Before I give the answer I would suggest you read The Positional Warfare story I wrote last year. I believe my clothing choice is a direct effect of that concept.

So how does clothing play into this? As I saw everyone at the college campus dressed in shorts and light shirts I realized that I will always be in long sleeves and black pants. I thought it was just a routine, but then I realized that this wasn't the case. By wearing long sleeves I am hiding myself. Also, my wearing black pants I also am minimizing what signals I am sending out.

Signals? Yes, by signals I mean the amount of information I am sending to the world. I see this the same way as when I don't know how I should be standing in the space I am in. By covering my arms I don't have to worry about sending any signals with the exposed skin and all I have to do is worry about my hands.

In this same way I don't wear shorts. I honestly can't remember the last time I wore shorts. I also don't like shorts because of the feeling of the air moving on my skin as I walk which this brings up a good point I must say; remember, if you've met one person with autism you've only met one person with autism. Myself, I wear what I wear to minimize the social impact of my presence. However, other people on the spectrum may only wear firm fitting clothing due to sensory issues; and then again another person may wear very loose fitting clothing.

When I flag I am in short sleeves as this photo proves. However, while I am flagging I am in my ultimate Kansas (see my glossary if you don't know my terminology) and Alias and I don't feel all that uncomfortable. As I mentioned in yesterday's blog, we went out to eat after the racing on Sunday and I was out of clean long sleeve shirts so I was in a short sleeve t-shirt. It had been a while since I was in an open ended environment in a short sleeved shirt and the level of positional warfare was great. I kept moving my arms about and I kept crossing them in a futile attempt to minimize the signals I was emitting. Over time this diminished, somewhat, but it was a lesson that I need to prepare and not wear short sleeved shirts in public.

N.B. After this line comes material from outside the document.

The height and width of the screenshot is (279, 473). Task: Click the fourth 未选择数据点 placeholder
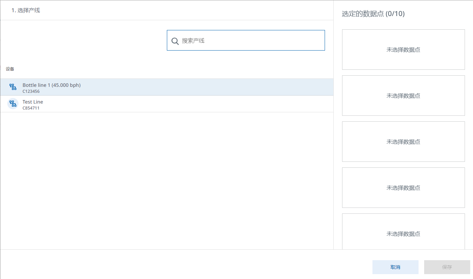click(x=403, y=188)
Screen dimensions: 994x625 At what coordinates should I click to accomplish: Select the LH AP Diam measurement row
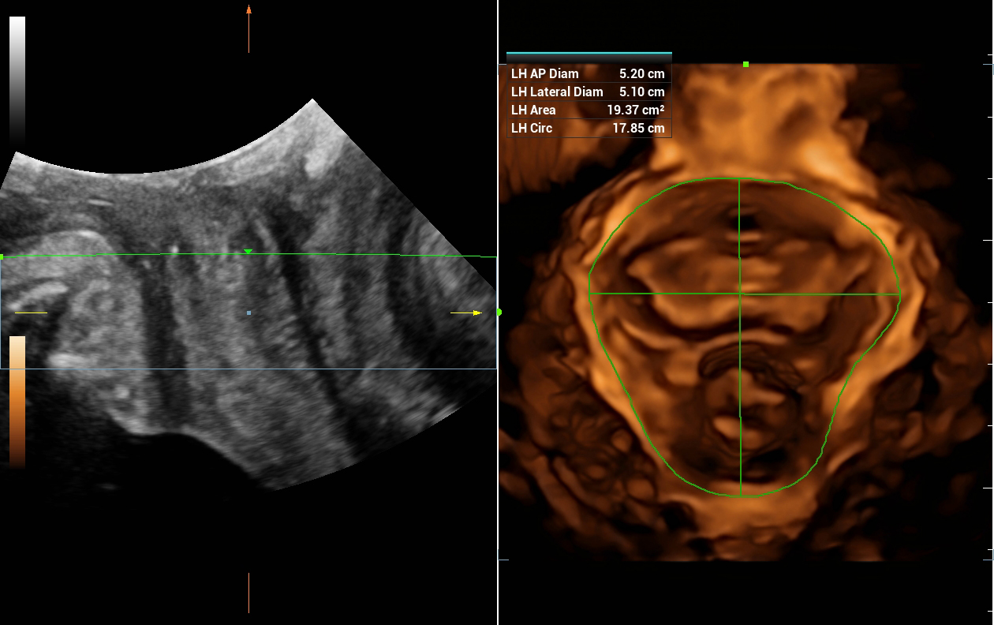589,73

I always try to be invisible when I am in public. My goal is to be seen but not noticed. To be noticed risks being spoken to and since those conversations are always random I will do everything I can to be as bland and blank as can be. I achieve this through my clothing choices and feel at ease in black pants and typically a solid color shirt. Again, I always thought this was just out of routine, but boy I was wrong. Over the years I subconsciously developed this defense mechanism that I wasn't even aware of. I will once again mention that if you've met one person with autism, you've only met one person and if another person has an odd clothing habit there could be many elements in play. For me though, moving forward, I am thankful I defined this aspect because summer is coming and I always get asked, "Aaron, it's 100 degrees outside, why are you in long sleeves?" I never knew why I did, but now I do and am more comfortable than ever with this side of my life.

1 comment:

  1. Although you did not ask me what I think, and I know you prefer not knowing what I think, I always like to offer you a challenge the same way I offer my own two boys challenges. Sometimes they are up for the challenge and sometimes they are not. Sometimes they go for it and realize that it worked for them and sometimes it does not work. But one should try everything at least once, twice if it works out and then perhaps 3 times will broaden ones options. If it is impossible after the first attemt, stop. Nothing gained and nothing lost but at least you tried. And you have your answer.

    Have you considered that by dressing opposite of summer temperatures that you are actually bringing MORE attention to yourself?

    My challenge for you is to go buy one or two short sleeve shirts and when you are at home and not on the road, attempt to wear them and see what happens. I would suggest button up shirs of the same material that you are comfortable in before jumping into a t shirt.

    You have much more confidence today than you did 2 or 3 years ago. You may find that your sensory system has grown as well.

    You could call it the "Short sleeve shirt experiment". You're sunglasses experiment was so interesting to both you and your readers that I am betting this experiment would be interesting data as well.

    Weather (spelling pun intended) a good thought or a bad thought it is still just a thought.